I strongly disagree.
Unless you have access to source code, specs, schematics, and a participant in cross-dept meetings at DJI including R&D, Marketing, Support, and Manufacturing working out the myriad issues involved in making these decisions, I can't take what you say very seriously w.r.t. this.
I worked in R&D at HP starting as an engineer, then Project Manager, Senior Program Manager, Section Manager, then R&D Manager (not for all of HP, just Data Systems Division and later a division in printing and imagining).
I've been a part of many product releases from conception to shipment – a part of the leadership team we're talking about here that makes these decisions.
My comments in post #35 are based on that experience. No company I've ever worked for would ever behave so unethically, nor has. Support and compatability issues were always difficult, and never based in trying to force customers into buying something.
How much experience do you have with this? Are the places you have worked been staffed with such people that are simply looking to exploit customers? Could you describe how those cross-disciplinary meetings went? You guys sat around and talked about how you could boost sales by NOT giving customers what they want?
There were plenty of times HP added support (which required R&D) for product interoperability after release because our forecasts that too few customers would want it to justify the support impact was wrong. I note DJI adds support after the fact regularly too. You're narrowly thinking about this only from an engineering perspective. It's much more complicated than just if it "can technically be done".
I'm sincerely curious what your work experience is that makes you so cynical about DJI.
Not that it matters at all but I've had "senior engineer" in my job titles for about 20 years now, though I'd never lord that over someone in a discussion because that would be ridiculous. But I've been in app and embedded programming for a long long time. Not that I need to have worked in such an environment to identify this kind of very common marketing behavior, and claiming that anyone would is
silly.
As far as what makes me so cynical about DJI, I think first we have to agree that if they are in fact introducing incompatibilities just to cause people to buy more hardware, that they'd deserve our cynicism. Do you agree?
Assuming you do, lets look at the evidence we have. With closed source software as you know that's all we can do since we can't examine the code. And here's the strong evidence of shinanigans off the top of my head:
- the Plus works just fine with my
Mavic 3 Pro and
Mini 3 Pro, and probably every other OC3 drone that the Pro works with. Once that other firmware is shoehorned onto it.
- the Plus works out of the box with the
Mavic 3 Enterprise but not the Mavic 3P even though the Mavic 3E and 3P are the same drone, just a different camera. But it works perfectly with the 3P once we load the Pro firmware on it.
- as you say the various versions of Occusync are the same from a hardware perspective, and yet here we all are for years buying new hardware because DJI locks out the old hardware. That's the kind of thing that escalates someone from irritated to cynical and beyond.

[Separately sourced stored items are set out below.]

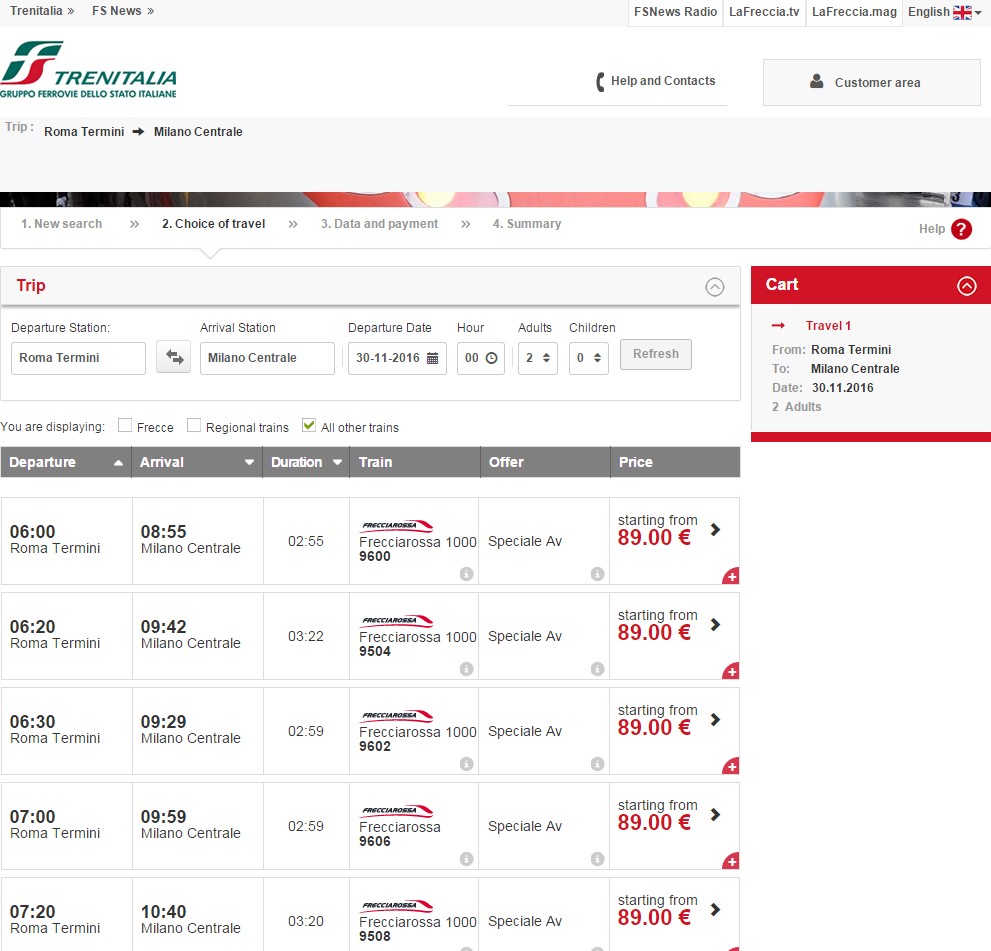This screenshot has width=991, height=951.
Task: Click the Refresh button
Action: [655, 354]
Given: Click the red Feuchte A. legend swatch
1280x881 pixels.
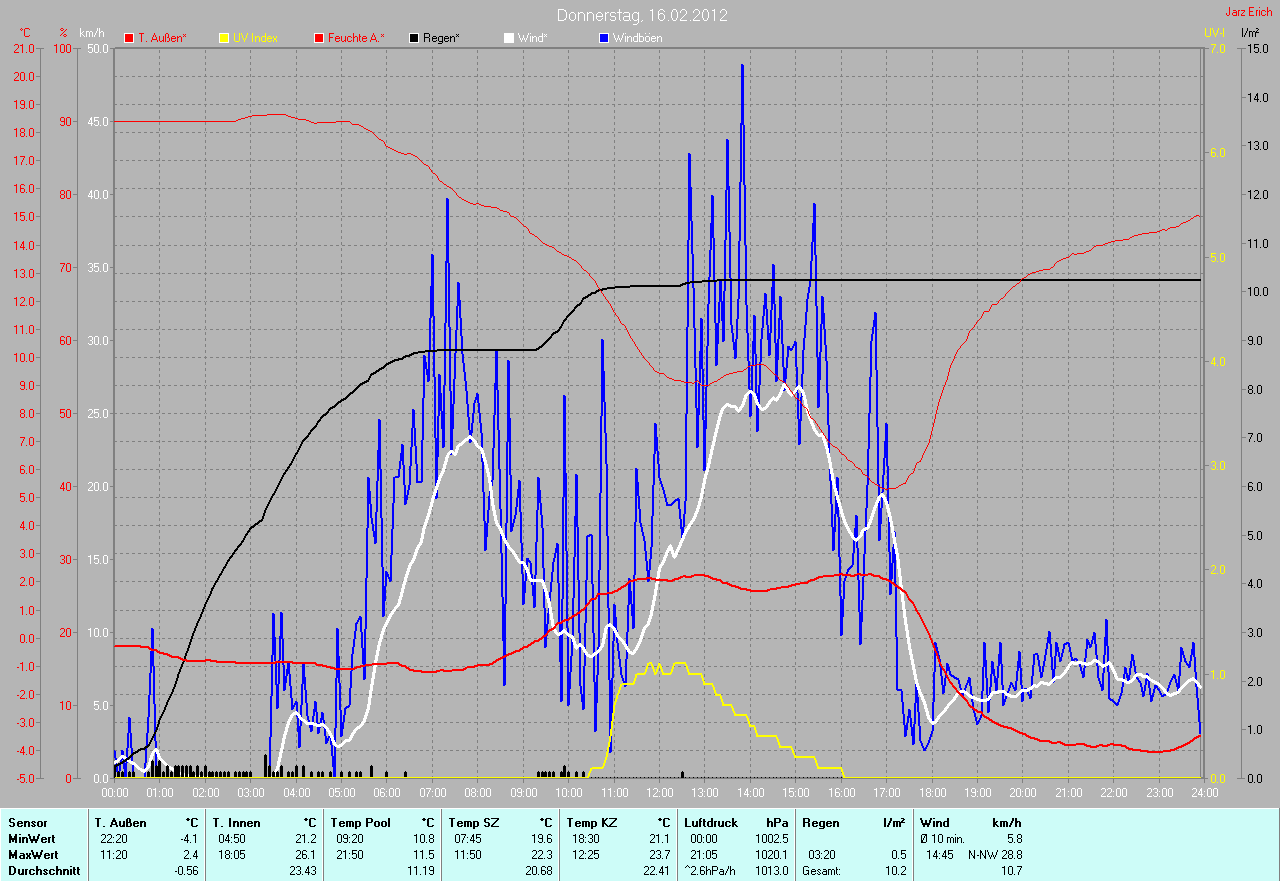Looking at the screenshot, I should (x=319, y=38).
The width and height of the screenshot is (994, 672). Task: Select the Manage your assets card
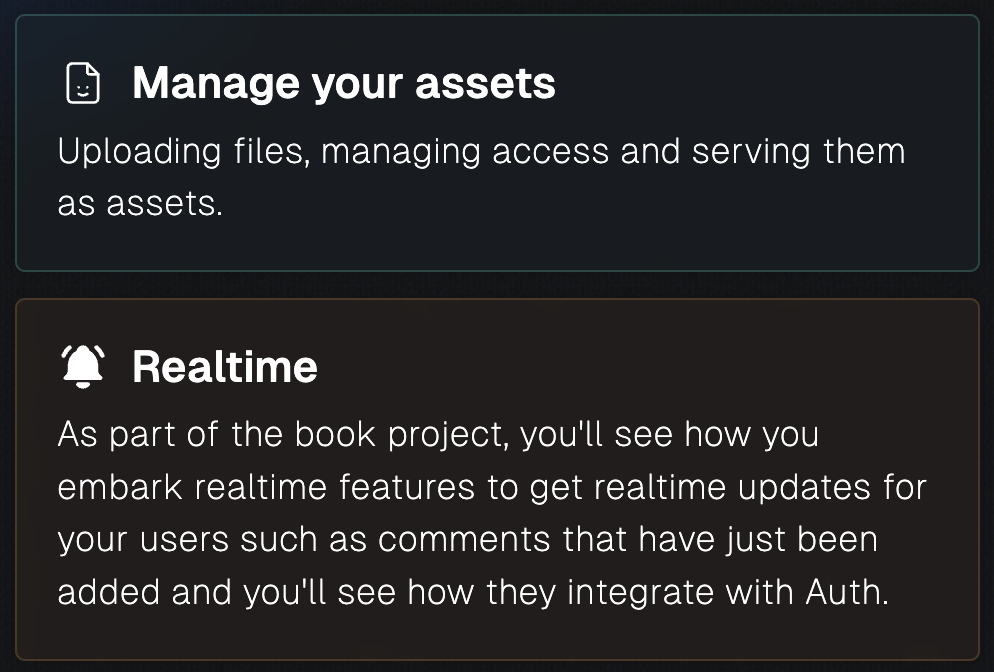497,143
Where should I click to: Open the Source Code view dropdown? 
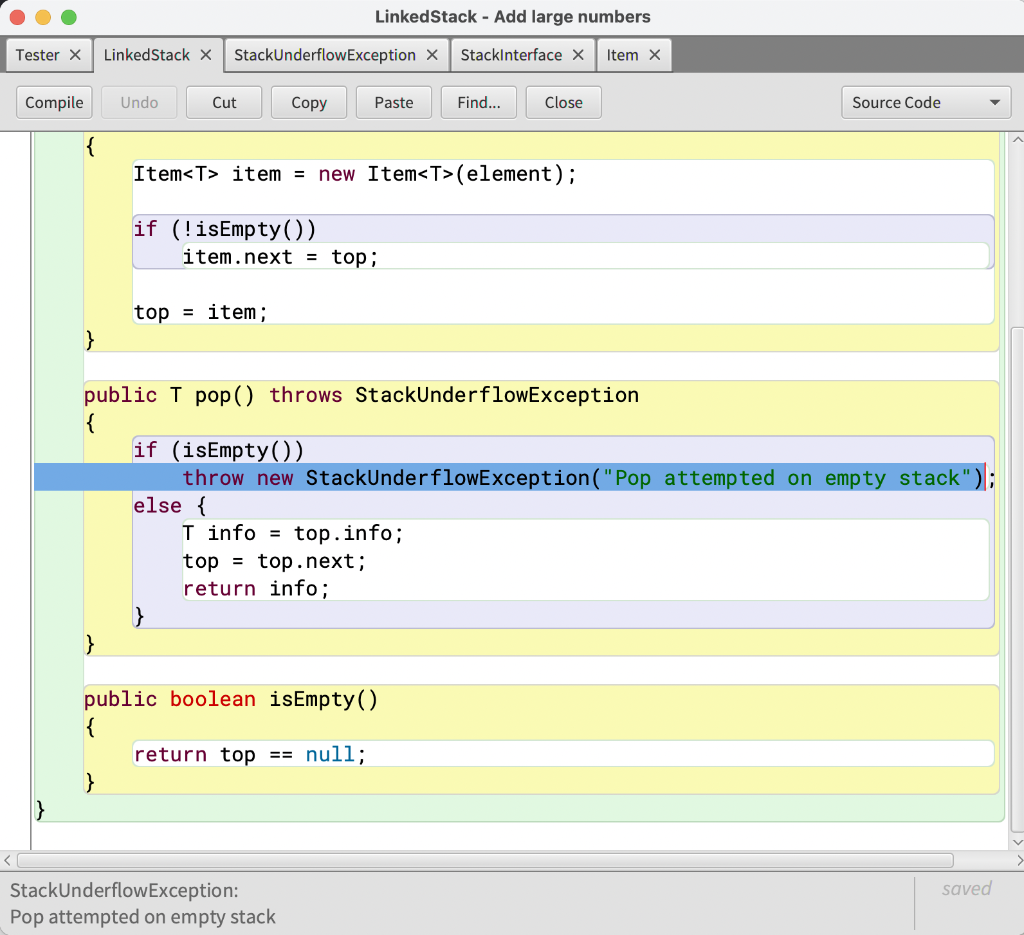point(925,102)
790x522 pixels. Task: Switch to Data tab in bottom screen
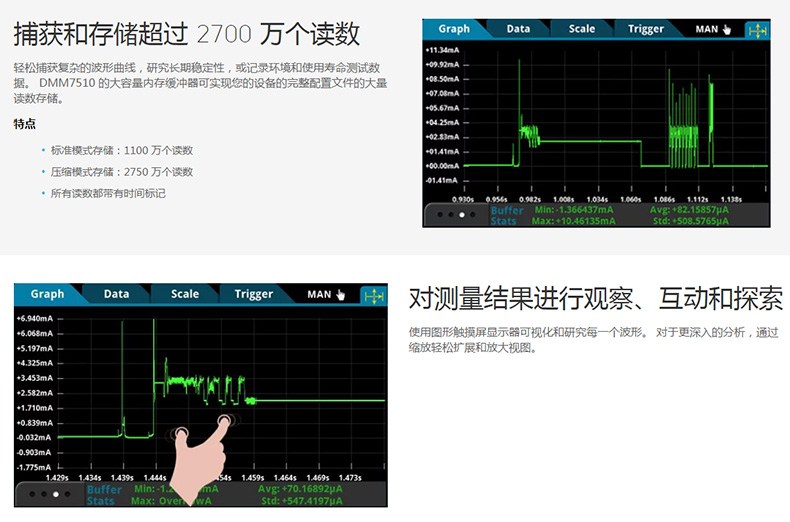(x=116, y=294)
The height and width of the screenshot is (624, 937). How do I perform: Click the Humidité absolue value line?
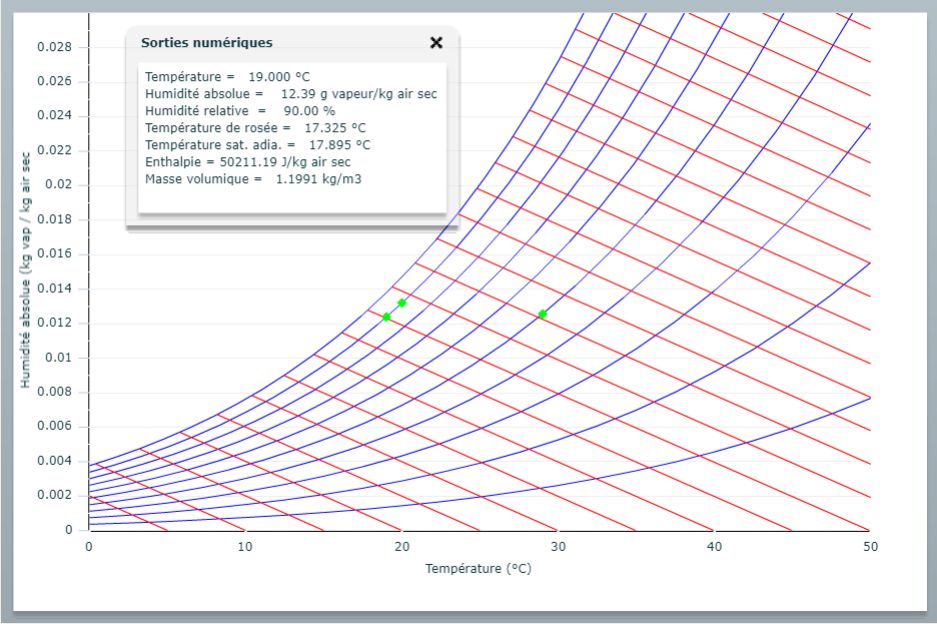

I can't think of any evidence to the contrary. Your argument that it would be too expensive for DJI to make their controllers compatible with all their drones just isn't true. It's way cheaper for them to develop for a single hardware platform, which is pretty clearly what they're doing, though with minor differences like screens, number of buttons. But it's clearly the same bootloader, same version of Android, etc. And the fact that the hardware works perfectly across types of drones once DJI's roadblocks are hacked away is pretty strong proof of that.
No company I've ever worked for would ever behave so unethically, nor has.
Hopefully you're not arguing that companies don't do this kind of thing absolutely routinely, because that would be absurd. There are thousands of documented examples of companies doing this kind of thing, one of which I mentioned above with Canon withholding features from their lower end cameras even though those lower end cameras were perfectly capeable of shooting in raw mode for example. When the CHDK firmware was released everyone got to see that the low end cameras could do most of the high end features all along, but were just being artificially crippled. Exactly as the Plus is artificially crippled to not work with teh
Mavic 3 Pro,
Mini 3 Pro, etc. And exactly as my
Mavic 3 Pro is artificially crippled to not work with the SDK. And the list of DJI's shinanigans goes on and on.
Not that it matters much to the topic at hand, which is that the Plus works really well with the
Mavic 3 Pro,
Mini 3 Pro, etc. The only thing you and I are discussing is what conclusions to draw from that, which is relatively inconsequential. I'm just glad to be able to use such a great controller with my drones.